--- RECORDS SUPPLIED ---
────────────────
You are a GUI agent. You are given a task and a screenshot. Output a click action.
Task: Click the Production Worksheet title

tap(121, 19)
────────────────
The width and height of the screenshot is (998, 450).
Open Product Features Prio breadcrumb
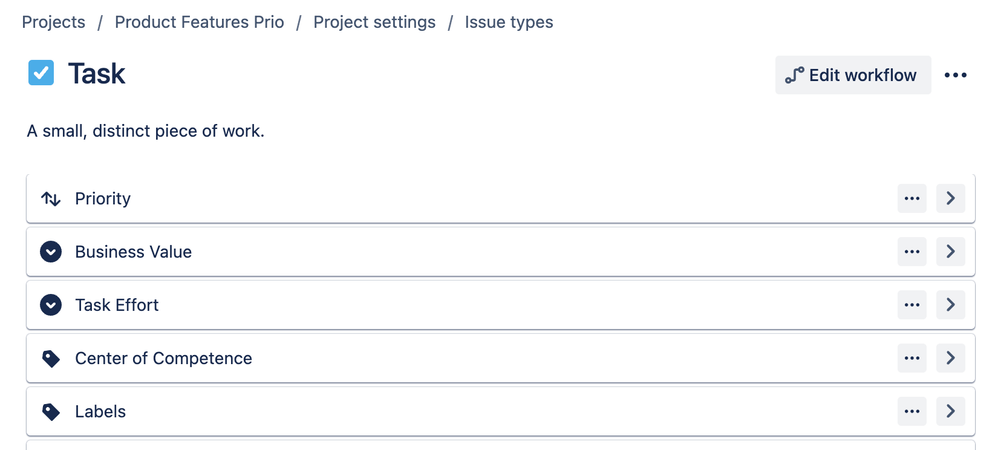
────────────────
Copy verbatim, from the listing above, each line from the one containing "The width and" down to the one containing "Open Product Features Prio breadcrumb", inclusive.

The width and height of the screenshot is (998, 450).
Open Product Features Prio breadcrumb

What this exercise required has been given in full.